Work to complete
Take the part of the data that opens with the line containing "coordinates (278, 57)." and closes with the line containing "(236, 270).", and write it out again with "Color Grading" swapped for "Color Correction" and nothing else changed.

Extracted records
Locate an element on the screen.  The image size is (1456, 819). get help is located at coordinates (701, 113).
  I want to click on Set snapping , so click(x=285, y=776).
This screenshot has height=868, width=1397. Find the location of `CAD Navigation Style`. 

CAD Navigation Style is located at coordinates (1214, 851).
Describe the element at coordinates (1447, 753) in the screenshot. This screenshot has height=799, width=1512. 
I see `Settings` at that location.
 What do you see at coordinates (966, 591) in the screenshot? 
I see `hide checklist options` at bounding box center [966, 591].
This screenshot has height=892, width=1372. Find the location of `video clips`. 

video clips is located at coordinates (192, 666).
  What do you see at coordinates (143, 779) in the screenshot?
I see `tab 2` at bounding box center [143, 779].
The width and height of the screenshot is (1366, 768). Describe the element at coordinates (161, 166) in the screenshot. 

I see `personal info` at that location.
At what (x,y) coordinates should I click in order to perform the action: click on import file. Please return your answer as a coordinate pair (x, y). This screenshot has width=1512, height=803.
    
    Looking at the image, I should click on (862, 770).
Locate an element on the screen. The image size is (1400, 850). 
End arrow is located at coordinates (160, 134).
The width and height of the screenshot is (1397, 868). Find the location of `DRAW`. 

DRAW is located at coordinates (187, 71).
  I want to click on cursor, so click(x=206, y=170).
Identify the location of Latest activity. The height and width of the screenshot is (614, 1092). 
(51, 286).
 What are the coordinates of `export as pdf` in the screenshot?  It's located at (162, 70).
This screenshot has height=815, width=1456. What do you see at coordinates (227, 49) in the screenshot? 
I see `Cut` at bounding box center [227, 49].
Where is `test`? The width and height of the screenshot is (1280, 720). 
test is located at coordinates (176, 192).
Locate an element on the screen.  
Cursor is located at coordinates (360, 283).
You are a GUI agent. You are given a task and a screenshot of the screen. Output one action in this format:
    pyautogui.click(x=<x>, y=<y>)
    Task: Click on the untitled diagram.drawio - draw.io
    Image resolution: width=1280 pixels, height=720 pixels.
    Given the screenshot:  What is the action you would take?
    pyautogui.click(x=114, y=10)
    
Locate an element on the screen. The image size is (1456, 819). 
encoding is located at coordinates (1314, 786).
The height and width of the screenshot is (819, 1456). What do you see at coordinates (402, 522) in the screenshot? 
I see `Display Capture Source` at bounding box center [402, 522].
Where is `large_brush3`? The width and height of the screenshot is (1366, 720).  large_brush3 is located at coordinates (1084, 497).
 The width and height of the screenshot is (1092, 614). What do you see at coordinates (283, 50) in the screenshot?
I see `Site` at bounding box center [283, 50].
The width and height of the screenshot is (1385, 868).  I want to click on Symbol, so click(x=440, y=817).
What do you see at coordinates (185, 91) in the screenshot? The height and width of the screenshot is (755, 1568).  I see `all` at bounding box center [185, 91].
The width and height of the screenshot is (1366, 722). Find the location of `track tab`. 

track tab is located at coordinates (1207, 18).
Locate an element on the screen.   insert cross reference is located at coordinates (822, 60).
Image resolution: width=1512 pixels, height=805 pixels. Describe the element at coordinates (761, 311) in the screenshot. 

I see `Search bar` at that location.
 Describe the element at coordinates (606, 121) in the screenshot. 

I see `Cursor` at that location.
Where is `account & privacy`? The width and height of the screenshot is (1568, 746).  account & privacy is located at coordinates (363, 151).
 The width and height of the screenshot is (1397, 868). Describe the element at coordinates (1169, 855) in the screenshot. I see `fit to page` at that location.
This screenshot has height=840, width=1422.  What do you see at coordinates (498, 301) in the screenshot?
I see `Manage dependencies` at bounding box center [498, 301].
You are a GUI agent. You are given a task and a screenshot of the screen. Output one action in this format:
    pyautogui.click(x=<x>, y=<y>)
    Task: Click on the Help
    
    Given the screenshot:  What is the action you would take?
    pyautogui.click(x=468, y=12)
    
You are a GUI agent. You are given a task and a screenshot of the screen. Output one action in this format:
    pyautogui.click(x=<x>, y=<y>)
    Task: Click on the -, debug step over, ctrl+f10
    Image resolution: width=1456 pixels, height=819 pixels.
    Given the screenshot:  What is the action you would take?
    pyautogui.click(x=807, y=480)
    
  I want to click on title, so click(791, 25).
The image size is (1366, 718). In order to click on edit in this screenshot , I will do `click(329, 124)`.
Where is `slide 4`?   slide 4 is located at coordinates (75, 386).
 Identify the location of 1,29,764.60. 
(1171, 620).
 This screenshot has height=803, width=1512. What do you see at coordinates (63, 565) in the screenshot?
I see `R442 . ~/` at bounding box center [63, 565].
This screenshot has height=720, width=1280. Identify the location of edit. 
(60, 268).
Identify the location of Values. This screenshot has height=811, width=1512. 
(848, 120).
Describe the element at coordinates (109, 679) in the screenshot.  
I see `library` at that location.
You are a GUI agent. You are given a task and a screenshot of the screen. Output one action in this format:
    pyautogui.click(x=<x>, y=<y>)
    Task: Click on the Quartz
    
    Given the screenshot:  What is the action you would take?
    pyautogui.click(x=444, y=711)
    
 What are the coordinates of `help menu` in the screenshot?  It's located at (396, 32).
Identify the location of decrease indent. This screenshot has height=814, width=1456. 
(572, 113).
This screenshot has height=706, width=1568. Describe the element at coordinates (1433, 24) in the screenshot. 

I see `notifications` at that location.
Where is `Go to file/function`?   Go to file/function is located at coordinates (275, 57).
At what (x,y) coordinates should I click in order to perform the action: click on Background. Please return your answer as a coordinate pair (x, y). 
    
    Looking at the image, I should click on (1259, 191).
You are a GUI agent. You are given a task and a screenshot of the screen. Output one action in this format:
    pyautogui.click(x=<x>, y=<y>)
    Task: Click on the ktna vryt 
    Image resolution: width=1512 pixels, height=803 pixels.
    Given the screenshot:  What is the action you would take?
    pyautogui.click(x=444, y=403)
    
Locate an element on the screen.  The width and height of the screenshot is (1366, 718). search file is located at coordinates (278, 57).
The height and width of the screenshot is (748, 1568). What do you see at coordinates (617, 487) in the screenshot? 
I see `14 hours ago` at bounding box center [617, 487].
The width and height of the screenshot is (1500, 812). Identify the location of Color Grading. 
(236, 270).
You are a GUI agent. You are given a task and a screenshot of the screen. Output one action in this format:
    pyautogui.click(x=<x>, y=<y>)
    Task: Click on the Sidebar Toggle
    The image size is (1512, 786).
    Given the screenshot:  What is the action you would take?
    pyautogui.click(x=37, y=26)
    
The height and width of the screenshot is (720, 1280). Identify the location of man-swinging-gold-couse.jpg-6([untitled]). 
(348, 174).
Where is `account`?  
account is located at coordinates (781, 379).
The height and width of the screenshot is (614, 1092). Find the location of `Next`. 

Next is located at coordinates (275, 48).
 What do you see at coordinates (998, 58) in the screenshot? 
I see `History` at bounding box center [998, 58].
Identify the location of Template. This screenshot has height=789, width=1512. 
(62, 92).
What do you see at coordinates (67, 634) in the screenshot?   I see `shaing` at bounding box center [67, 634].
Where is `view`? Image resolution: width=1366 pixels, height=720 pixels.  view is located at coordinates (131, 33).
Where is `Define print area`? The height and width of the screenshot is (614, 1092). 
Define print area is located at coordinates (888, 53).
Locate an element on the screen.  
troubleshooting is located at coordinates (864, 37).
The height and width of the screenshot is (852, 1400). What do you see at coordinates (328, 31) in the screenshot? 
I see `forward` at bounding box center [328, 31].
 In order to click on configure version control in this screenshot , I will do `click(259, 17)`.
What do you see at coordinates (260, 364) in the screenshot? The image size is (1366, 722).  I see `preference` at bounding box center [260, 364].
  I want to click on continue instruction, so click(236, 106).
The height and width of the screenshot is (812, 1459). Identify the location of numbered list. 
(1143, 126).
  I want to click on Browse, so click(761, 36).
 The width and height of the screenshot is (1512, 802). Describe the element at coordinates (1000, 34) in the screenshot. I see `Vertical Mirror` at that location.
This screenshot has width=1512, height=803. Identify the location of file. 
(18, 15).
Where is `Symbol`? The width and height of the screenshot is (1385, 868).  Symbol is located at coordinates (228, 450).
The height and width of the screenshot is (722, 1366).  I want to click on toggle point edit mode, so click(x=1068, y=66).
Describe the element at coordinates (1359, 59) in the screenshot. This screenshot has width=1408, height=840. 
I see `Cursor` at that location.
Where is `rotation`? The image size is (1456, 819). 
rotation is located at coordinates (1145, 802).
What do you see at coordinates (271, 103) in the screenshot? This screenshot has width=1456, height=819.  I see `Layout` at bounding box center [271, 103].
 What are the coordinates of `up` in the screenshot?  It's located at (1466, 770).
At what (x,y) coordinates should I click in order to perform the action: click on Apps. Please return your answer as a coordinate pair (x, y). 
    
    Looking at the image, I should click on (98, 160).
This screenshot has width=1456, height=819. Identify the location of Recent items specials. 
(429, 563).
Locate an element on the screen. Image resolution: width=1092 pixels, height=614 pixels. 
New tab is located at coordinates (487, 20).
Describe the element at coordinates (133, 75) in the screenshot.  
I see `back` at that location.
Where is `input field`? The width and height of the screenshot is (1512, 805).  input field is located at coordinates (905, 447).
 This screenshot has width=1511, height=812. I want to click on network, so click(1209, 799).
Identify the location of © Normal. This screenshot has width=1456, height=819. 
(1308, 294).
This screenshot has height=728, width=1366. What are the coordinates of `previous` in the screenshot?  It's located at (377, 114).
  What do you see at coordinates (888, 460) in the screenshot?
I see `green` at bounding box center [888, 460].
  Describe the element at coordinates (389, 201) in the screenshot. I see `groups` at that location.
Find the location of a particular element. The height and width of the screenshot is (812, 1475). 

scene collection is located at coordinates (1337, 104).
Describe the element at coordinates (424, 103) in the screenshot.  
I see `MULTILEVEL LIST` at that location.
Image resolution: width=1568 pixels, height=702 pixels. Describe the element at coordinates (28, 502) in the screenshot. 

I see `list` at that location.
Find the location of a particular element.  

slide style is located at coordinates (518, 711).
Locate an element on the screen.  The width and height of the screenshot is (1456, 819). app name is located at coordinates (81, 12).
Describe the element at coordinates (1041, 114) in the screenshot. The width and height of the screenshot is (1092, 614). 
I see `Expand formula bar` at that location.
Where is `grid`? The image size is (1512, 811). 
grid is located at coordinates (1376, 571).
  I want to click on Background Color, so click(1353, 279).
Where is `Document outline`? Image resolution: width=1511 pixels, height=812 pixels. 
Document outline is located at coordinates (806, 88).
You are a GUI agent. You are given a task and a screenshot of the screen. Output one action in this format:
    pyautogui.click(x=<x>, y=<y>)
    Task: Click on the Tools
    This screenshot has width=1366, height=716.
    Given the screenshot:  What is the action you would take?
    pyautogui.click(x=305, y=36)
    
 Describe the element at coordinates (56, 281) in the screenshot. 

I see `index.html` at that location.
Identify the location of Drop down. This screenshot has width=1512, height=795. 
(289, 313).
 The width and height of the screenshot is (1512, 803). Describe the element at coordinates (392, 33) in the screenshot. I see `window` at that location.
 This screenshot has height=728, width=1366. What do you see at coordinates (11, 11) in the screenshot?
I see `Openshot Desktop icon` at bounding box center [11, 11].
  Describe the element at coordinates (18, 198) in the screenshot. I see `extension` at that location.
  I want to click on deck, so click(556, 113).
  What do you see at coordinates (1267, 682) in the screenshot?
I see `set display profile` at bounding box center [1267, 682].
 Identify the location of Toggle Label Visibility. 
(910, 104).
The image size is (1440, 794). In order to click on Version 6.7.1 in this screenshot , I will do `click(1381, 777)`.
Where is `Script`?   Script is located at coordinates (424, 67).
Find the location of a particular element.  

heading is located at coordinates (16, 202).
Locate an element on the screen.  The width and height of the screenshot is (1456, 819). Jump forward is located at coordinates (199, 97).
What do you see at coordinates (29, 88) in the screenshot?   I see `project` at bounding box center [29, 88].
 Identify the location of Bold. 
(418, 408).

Answer to the task
Locate an element on the screen.  The width and height of the screenshot is (1366, 718). search file is located at coordinates (278, 57).
The height and width of the screenshot is (748, 1568). What do you see at coordinates (617, 487) in the screenshot? 
I see `14 hours ago` at bounding box center [617, 487].
The width and height of the screenshot is (1500, 812). Identify the location of Color Correction. 
(236, 270).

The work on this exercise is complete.